Caribbean Cement Company (CCL) has proposed that it be granted a tax credit as quid pro quo for using its kiln to rid the country of used tyres, a move that the firm says will shave six per cent off its annual fuel bill.

But even as CCL Energy Manager Earl Barrett admitted that the proposal is driven by self-interest and a sense of corporate responsibility, he insisted that the payback on the kiln modification would be at least 20 years.

"We want to do this for our own standing, but it is not that good a return on investment because it will cost close to US$2m to retrofit the kiln, and the return from that is a repayment of maybe 20 years," Barrett told the Business Observer in a recent interview.

Each year, CCL spends close to US$8m for petcoke, coal and bunker c - the three types of fuel used to operate the kiln - as well as US$14.5m on electricity.

However, like other cement companies worldwide, Barrett said CCL wants to maximise the use of waste fuel to replace fossil fuel and save on Jamaica’s energy bill which topped US$1 billion last year.

He explained that under CCL’s proposal the Government could charge an upfront tax of $200 on each tyre, while extending this as a tax credit to the company when the tyre is disposed of.

"A private contractor would collect the tyres islandwide and when he brings them to us we give him say $140," said Barrett. "At the end of the period, when we are making tax returns, we submit that receipt to the finance minister."

"Government won’t have to worry about giving us back any of the money collected because we will do the paper work and all they have to do is make it a tax credit for us," he added.
Barrett said the Government’s input would be needed in the collection process to prevent the cost of acquiring the used tyres from spiralling out of control once persons believe they now have value.

As such, CCL has recommended that the Government implement legislation to support structured collection of the tyres.

◆ ◆ ◆ ◆ ◆

# Job 1:
Answer these questions using the article on Caribbean Cement's tyre proposal:
(a) About how much would it cost to retrofit the kiln?
(b) How much does CCL spend on electricity each year?
(c) What upfront tax per tyre could the Government charge under the proposal?
# Job 2:
Print the part of the article on Caribbean Cement's tyre proposal from "Barrett said the" to "now have value.", with no changes.

# Data shown:
◆ ◆ ◆ ◆ ◆

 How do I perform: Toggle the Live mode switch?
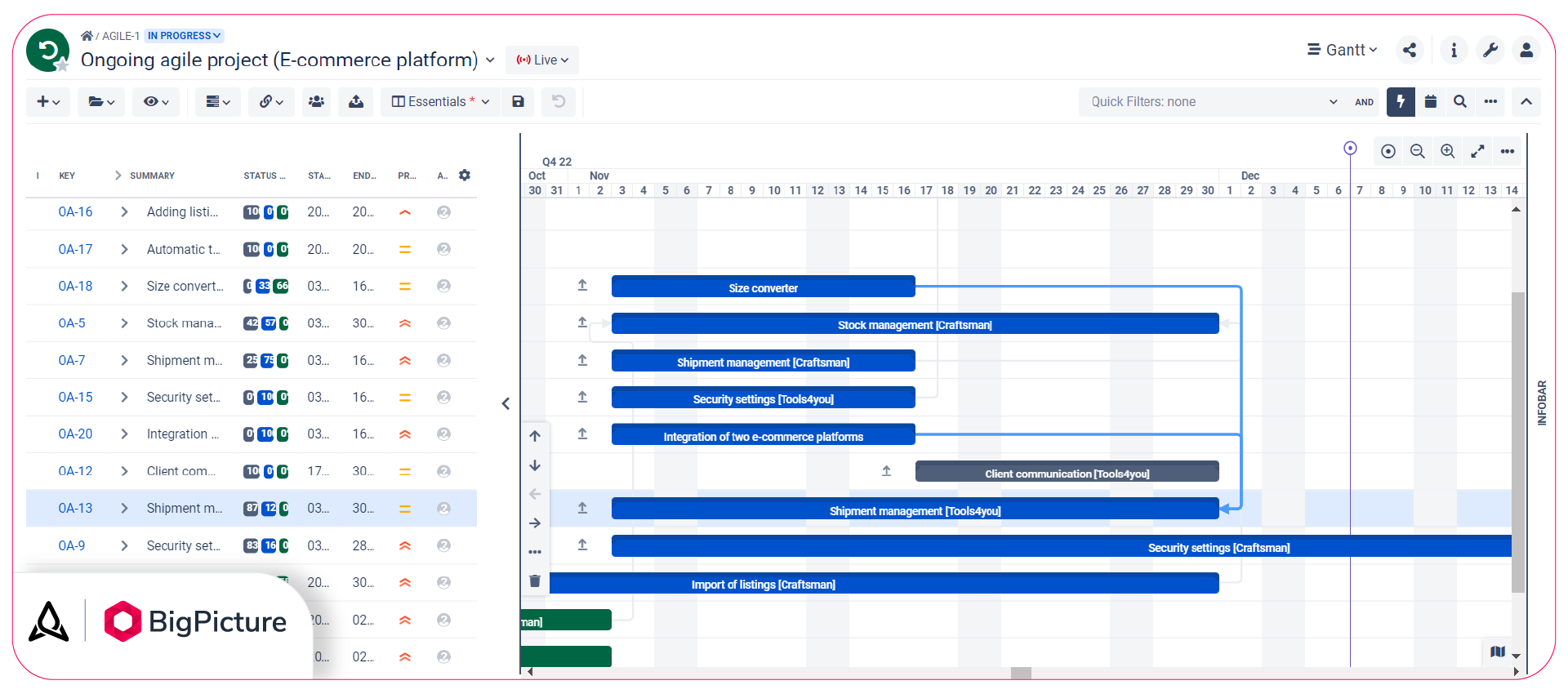[542, 60]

◆ ◆ ◆ ◆ ◆

# Full response 1:
(a) Close to US$2m.
(b) US$14.5m.
(c) $200.

# Full response 2:
Barrett said the Government’s input would be needed in the collection process to prevent the cost of acquiring the used tyres from spiralling out of control once persons believe they now have value.